General algorithm for pupil tracking
Given an image as input, the traditional sequence is to detect faces, resulting in a bounded area for each face (1). Given this bound and general anatomical proportions, detect the areas around the eyes (2). For each eye, localize the pupil in the center of the iris (4).
For direction of the gaze, the algorithm must approximate configuration and position of the head in 3D space as well as the position of the pupil in relation to the palpebral fissure.
Tracking the gaze must then robustly and very precisely handle changes in all the above variables (as well as other variables such as lighting) over time. Like it sounds, this is a difficult problem to solve and why most applications where gaze direction is important use special hardware like head-mounted gaze trackers using infrared light, calibrated for each person using them.

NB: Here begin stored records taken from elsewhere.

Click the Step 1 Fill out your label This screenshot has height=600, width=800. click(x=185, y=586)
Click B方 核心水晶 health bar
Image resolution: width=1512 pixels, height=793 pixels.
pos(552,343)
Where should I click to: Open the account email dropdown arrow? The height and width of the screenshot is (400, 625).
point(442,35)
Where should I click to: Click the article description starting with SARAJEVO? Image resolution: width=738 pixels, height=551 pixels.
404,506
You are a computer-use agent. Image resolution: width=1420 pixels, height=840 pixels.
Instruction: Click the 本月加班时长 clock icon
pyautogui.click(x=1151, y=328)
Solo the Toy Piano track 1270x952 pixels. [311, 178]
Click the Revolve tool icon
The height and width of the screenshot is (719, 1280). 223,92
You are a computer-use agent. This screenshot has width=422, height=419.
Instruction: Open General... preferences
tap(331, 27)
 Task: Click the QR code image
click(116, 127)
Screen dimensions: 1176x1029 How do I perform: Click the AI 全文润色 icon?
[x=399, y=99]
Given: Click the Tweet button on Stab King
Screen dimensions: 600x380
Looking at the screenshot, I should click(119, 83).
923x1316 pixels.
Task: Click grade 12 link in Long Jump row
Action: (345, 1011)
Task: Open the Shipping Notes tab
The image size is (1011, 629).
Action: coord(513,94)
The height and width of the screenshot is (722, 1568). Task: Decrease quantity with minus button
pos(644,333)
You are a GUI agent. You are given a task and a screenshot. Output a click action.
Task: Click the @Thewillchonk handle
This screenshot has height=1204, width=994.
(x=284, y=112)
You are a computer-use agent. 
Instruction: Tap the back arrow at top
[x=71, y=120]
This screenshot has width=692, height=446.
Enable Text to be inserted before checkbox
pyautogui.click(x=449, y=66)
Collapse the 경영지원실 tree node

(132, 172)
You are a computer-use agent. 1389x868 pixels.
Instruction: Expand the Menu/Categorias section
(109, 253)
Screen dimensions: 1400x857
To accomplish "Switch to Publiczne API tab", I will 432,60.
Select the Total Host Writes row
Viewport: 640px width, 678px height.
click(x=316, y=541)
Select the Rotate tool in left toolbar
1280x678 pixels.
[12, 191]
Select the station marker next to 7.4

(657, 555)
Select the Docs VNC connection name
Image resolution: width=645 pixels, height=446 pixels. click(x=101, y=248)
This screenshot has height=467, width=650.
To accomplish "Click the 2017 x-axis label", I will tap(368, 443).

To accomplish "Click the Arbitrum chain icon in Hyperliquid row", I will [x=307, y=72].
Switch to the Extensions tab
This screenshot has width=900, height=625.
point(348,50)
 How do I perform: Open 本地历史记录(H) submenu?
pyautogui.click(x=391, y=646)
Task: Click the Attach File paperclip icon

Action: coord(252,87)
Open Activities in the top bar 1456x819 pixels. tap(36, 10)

Pursuits, instead of using the direction of gaze to deduce which object is being looked at, deduces the object being looked at by the statistical correlation between the movement of the pupils and the movement of objects. This way the configuration and position of the head is no longer needed and individual differences in the dimensions of palpebral fissure can be ignored, making for a much simpler algorithm.
Modern approach
Since deep neural networks became feasible to use in realtime applications, parts of the traditional approach are no longer needed as facial landmarks can be found directly. With that said, face detection is both robust and fast it is often useful to limit facial landmark detection only to the areas where a face has been found. Similarly for pupil and palpebral fissure localization, it is useful to limit the search to the smaller areas around the eyes.